> [TEXTE SOURCE]
╔══

Toundra est un titre dans la veine de la musique minimaliste. Il est composé avec un psaltérion elfique primitif que j’ai fabriqué en Islande. Il produit des sons hallucinants et aléatoires. On ne sait jamais ce qui va en sortir, cela me permet d’être dans l’instant présent et non dans la redite. Samantha Zaccarie a ajouté cet instrument chamanique qu’est la guimbarde et des voix éthérées évoquant les grands espaces et les grands troupeaux en migration. Magique !
Caravan of Whales est un titre étonnant de près de 8 minutes de crescendo qui avec son rythme lourd en forme de transe évoque une caravane des baleines traversant les déserts alors recouvert par l’océan. Deux parties de batterie viennent se superposer pour évoquer cette progression lancinante avec cette rythmique obsédante de violoncelle. On peut dire qu’il y a là aussi référence à Magma ou plutôt Offering avec Earth. Ensuite la forme est celle du jazz coltranien avec ce dialogue entre le saxophone de Satoru Kita et la trompette de Marc Niess.

╚══

> [DONNÉES FOURNIES]
╔══

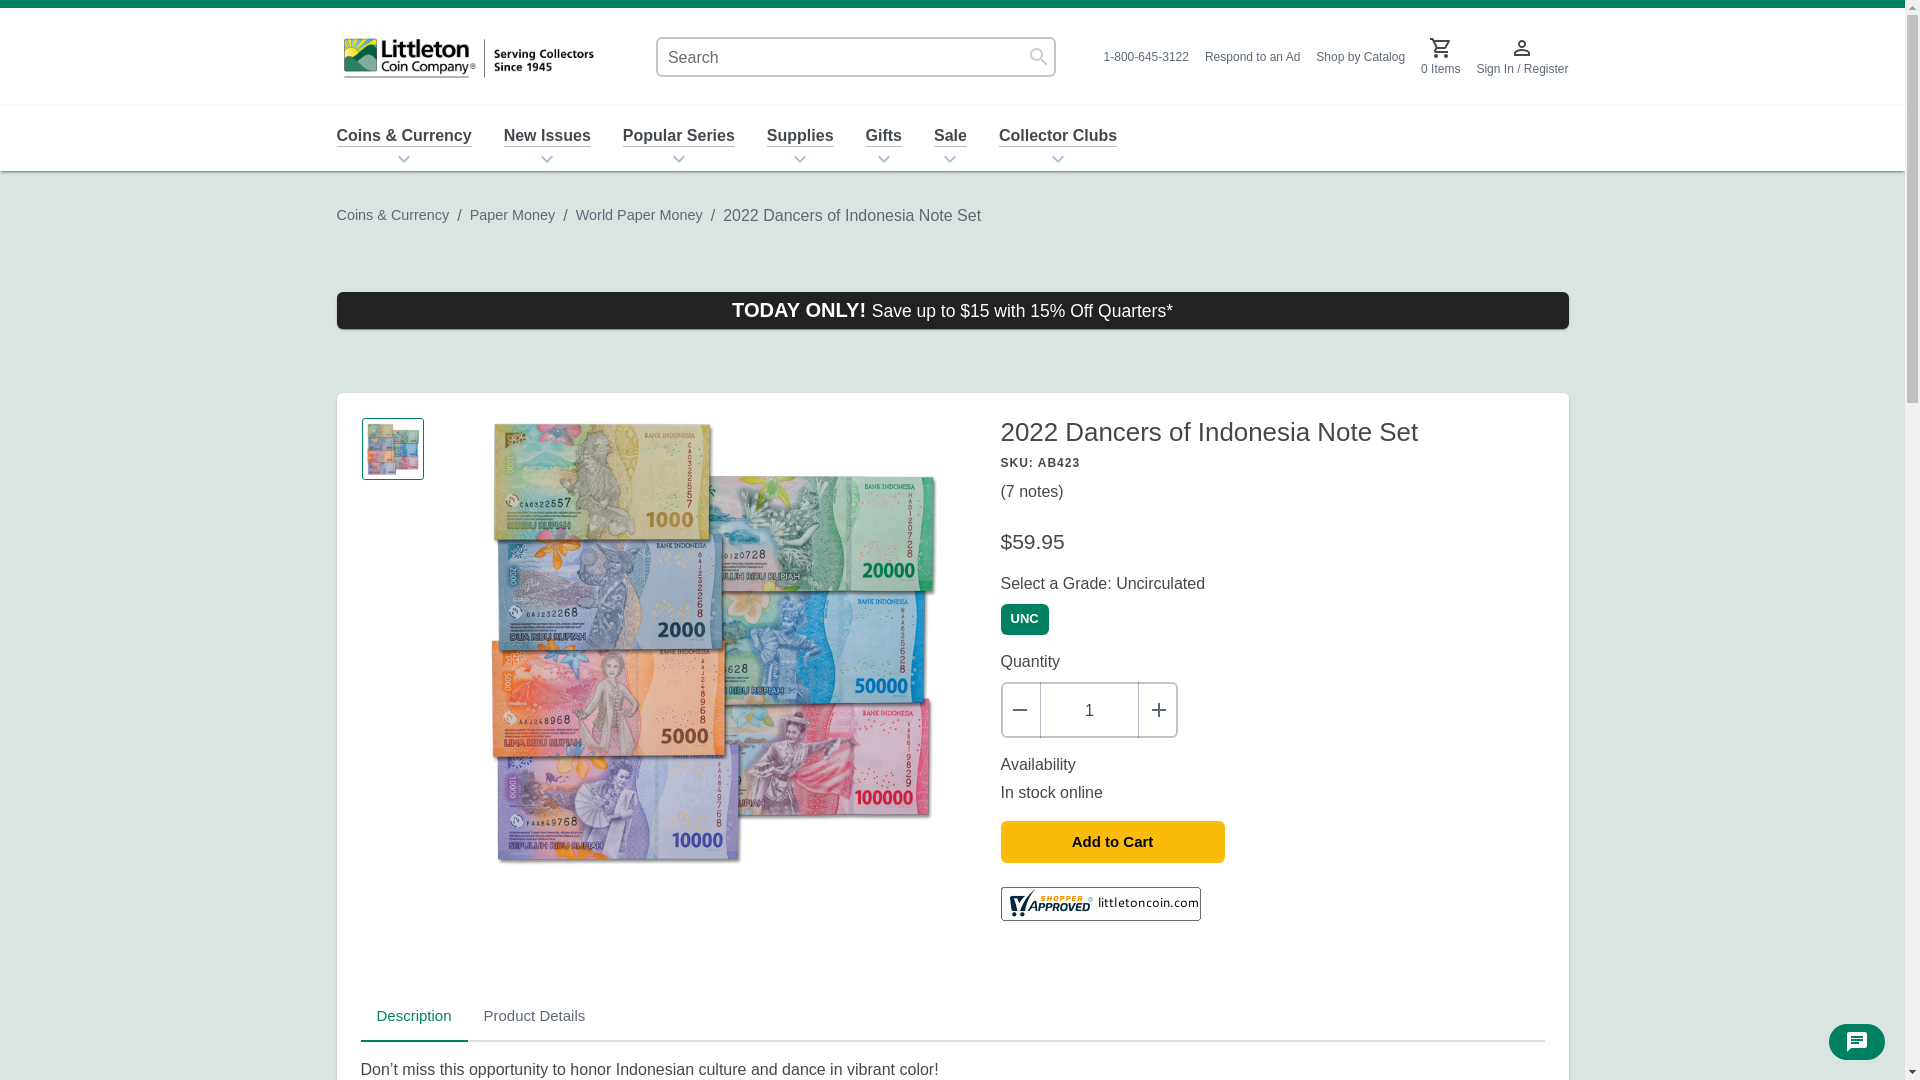 The height and width of the screenshot is (1080, 1920). What do you see at coordinates (1089, 709) in the screenshot?
I see `1` at bounding box center [1089, 709].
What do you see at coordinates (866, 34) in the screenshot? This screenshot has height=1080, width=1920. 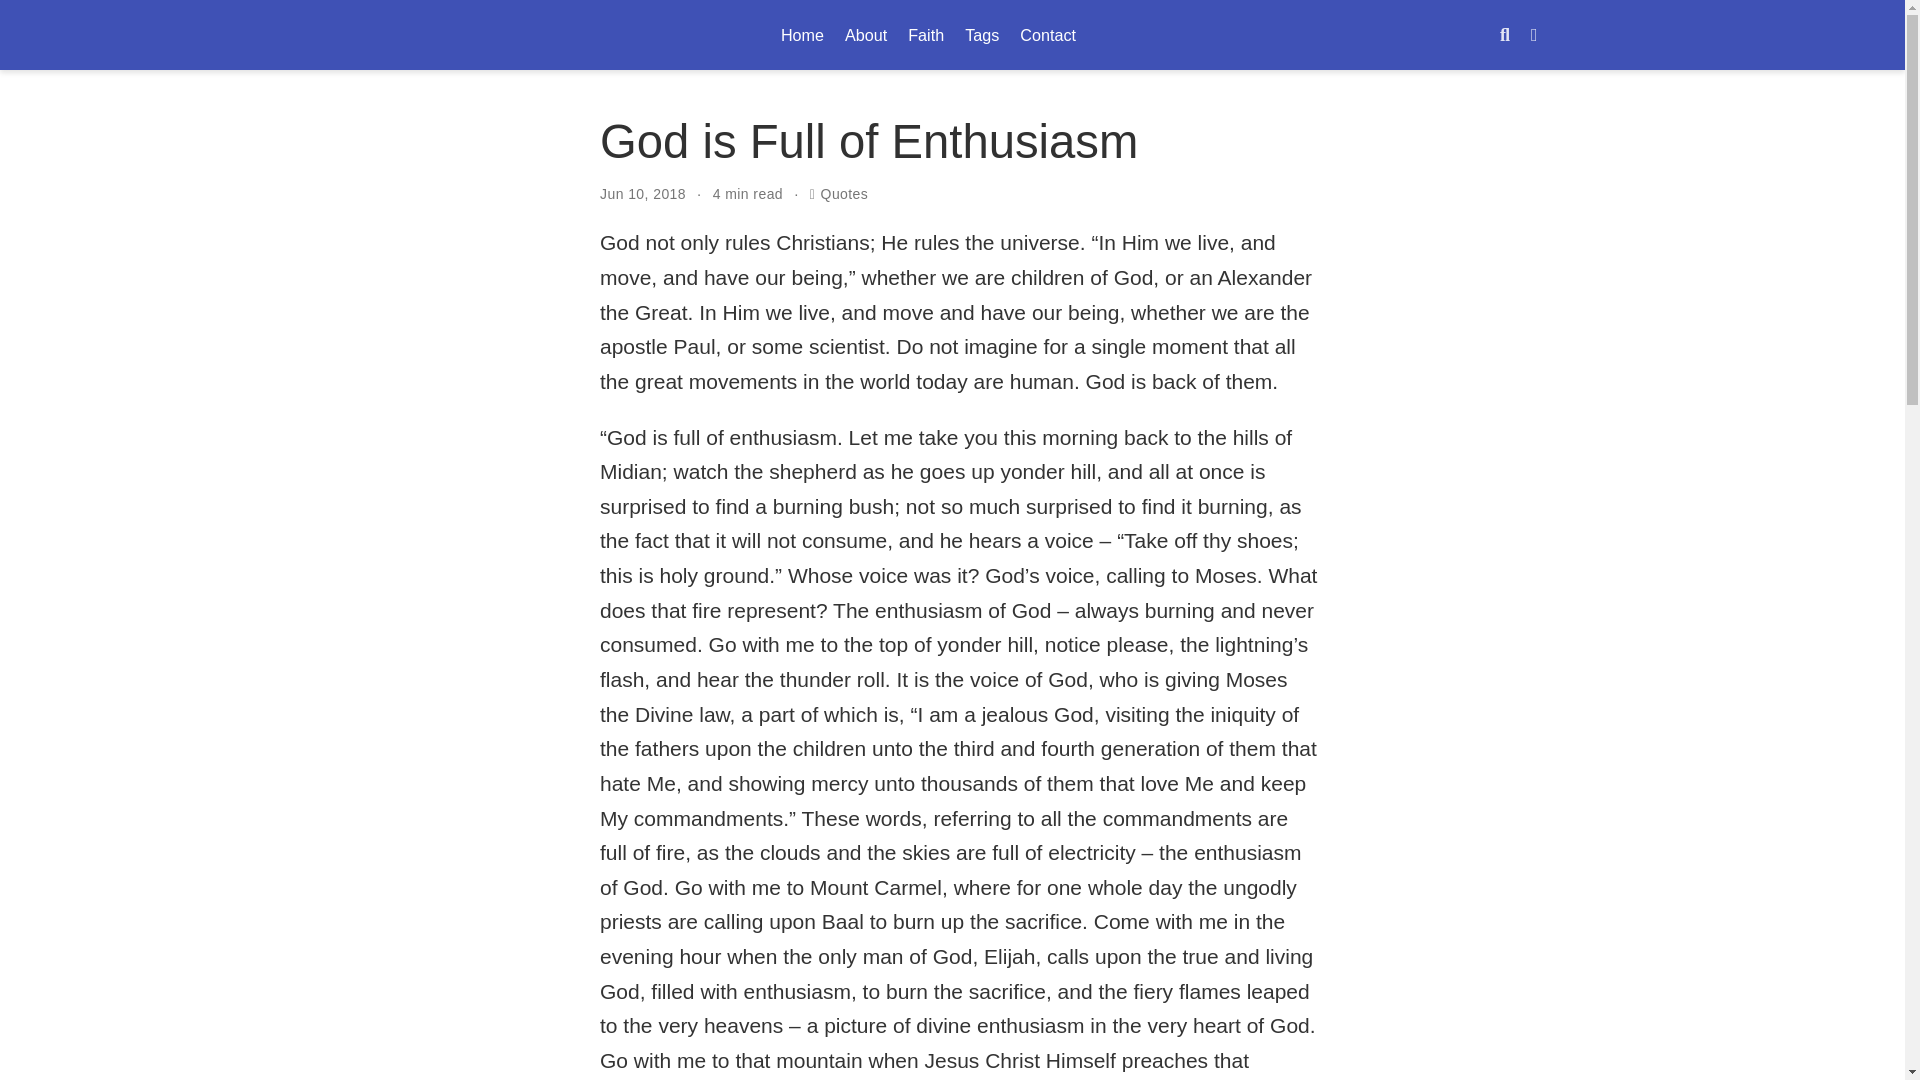 I see `Contact` at bounding box center [866, 34].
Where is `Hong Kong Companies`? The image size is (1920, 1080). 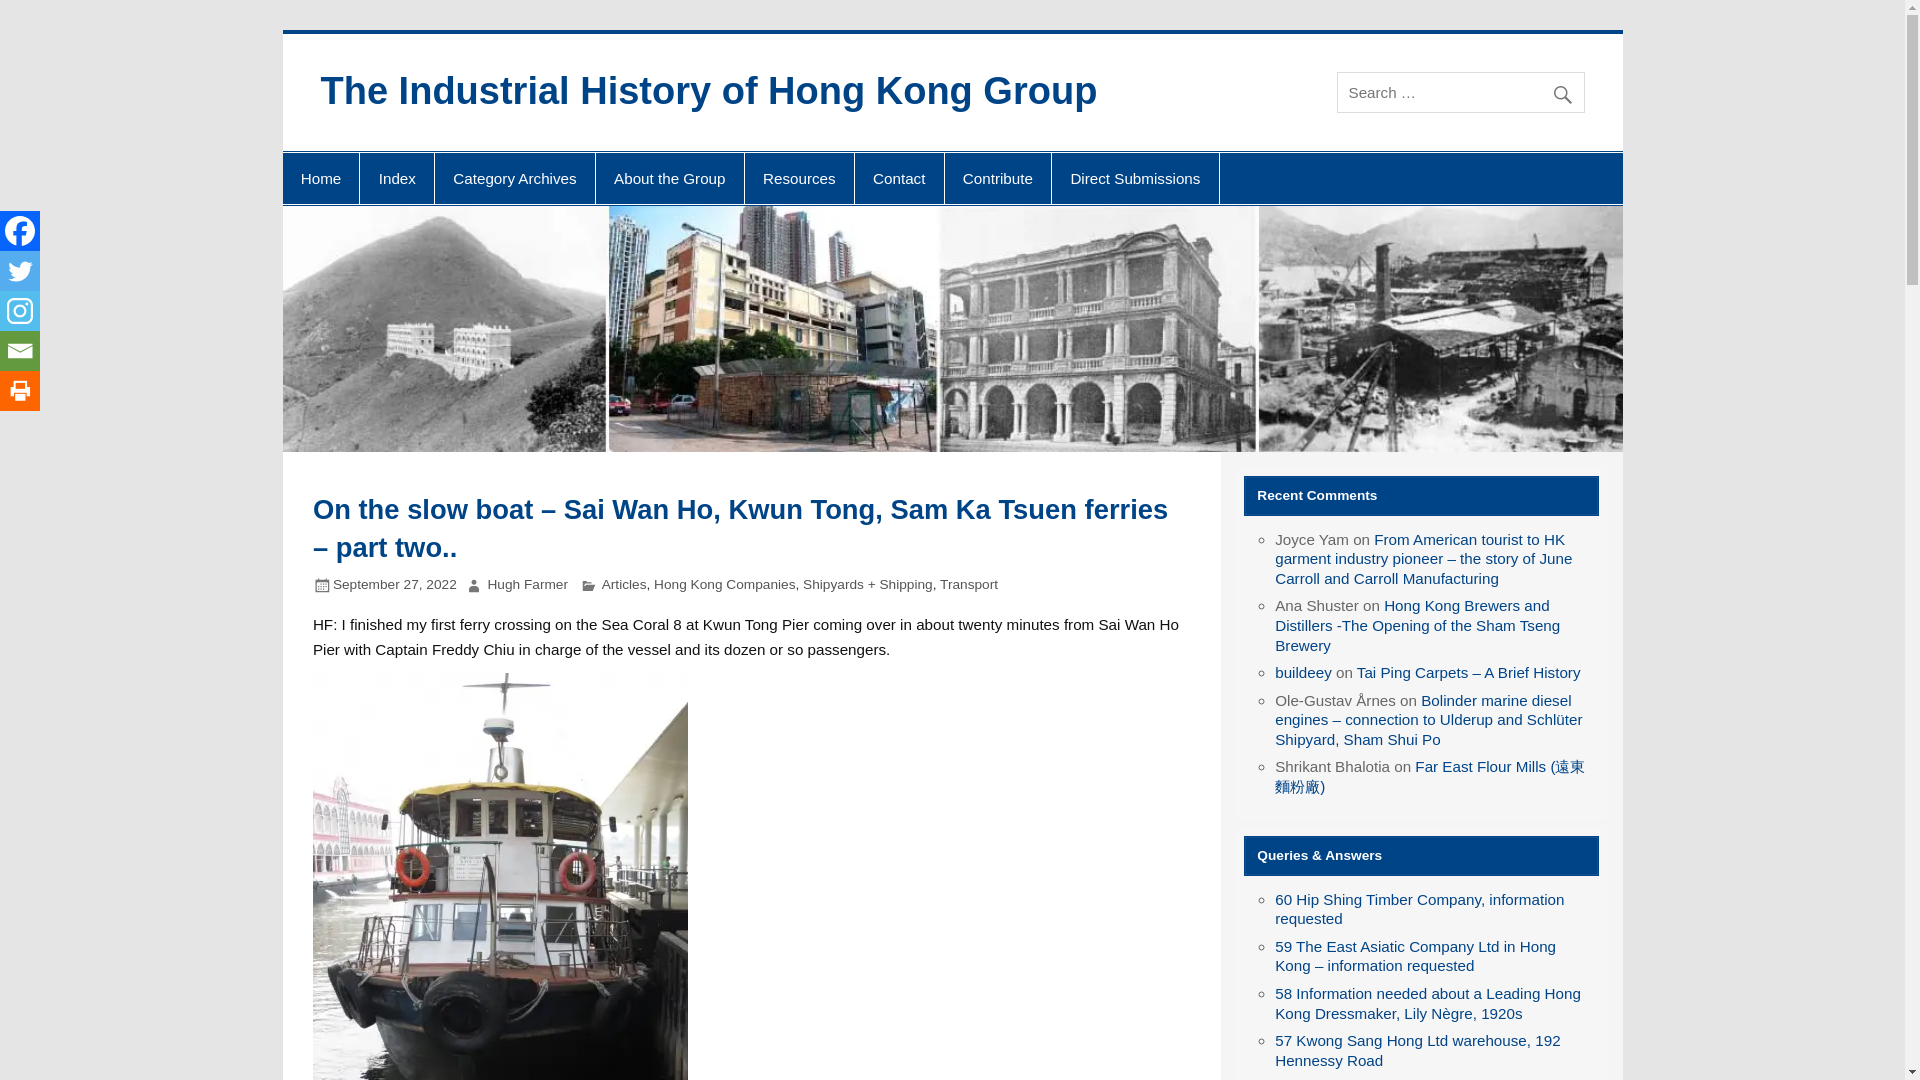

╚══

> [TÂCHE DEMANDÉE A] D'après le passage sur Toundra et Caravan of Whales, dans quel pays le psaltérion elfique primitif a-t-il été fabriqué ?
> [TÂCHE DEMANDÉE B] Traduisez en anglais la phrase suivante, tirée du passage sur Toundra et Caravan of Whales : « Deux parties de batterie viennent se superposer pour évoquer cette progression lancinante avec cette rythmique obsédante de violoncelle. »
> [TÂCHE DEMANDÉE C] Poursuivez le passage sur Toundra et Caravan of Whales à la suite de sa dernière phrase.
Les données n'ont aucun lien avec le passage sur Toundra et Caravan of Whales.

> [RÉSULTAT A] En Islande.

> [RÉSULTAT B] Two drum parts are layered on top of each other to evoke this haunting progression with this obsessive cello rhythm.

> [RÉSULTAT C]
Ukiyo-e fait référence au Monde flottant japonais. Ma relation avec le Japon est forte, aussi je souhaitai composer un titre en cet honneur. Le titre de plus de 10 minutes est divisé en 2 parties, la 1ère étant très aérienne, axée sur le travail des voix sensibles de Samantha Zaccarie et moi-même en lead vocal et du rhodes. Tandis que la 2nde partie s’articule autour de différents thèmes de piano et de cordes avec des rythmiques dynamiques et planantes à la fois. Pour ce titre, j’ai eu la chance d’avoir l’excellent saxophoniste japonais Satoru Kita.
Celtia évoque les mondes celtes avec ses thèmes harmonisés violons, flutes et guitares. La rythmique ternaire en 12/8 est typique de la musique celtique. J’aime l’énergie de cette musique, j’en écoute souvent. Je ne suis pas loin de la Bretagne. J’aime cette terre à l’énergie brute ! Je souhaitais composer un morceau avec cette influence. J’ai eu la chance d’avoir la violoniste bretonne Héléna Boistard et Damien Fadat aux flutes irlandaises.
Le morceau Silex est comme son nom l’indique joué avec des pierres de silex venues de l’Ile d’Oléron, là nous sommes dans la forme la plus minimale qui soit. Et nous naviguons dans les très hautes fréquences minérales. J’ai été agréablement surpris par le résultat. Je ne pensais pas pouvoir obtenir ce type de son avec des pierres. Belle découverte !
Le titre de l’album correspond au nombre de titres, le dernier, comme tu l’expliques sur le livret, ce 8 couché représentant l’infini. Peux-tu nous parler plus spécifiquement de ce “Frequency Of Dreams” et de ces 46 invités qui s’expriment dans différentes langues ?
Pour le chiffre 7, il y a évidemment référence à la création du Monde en sept jours, c’est l’essence même de cet album d’évoquer le sacré et le spirituel.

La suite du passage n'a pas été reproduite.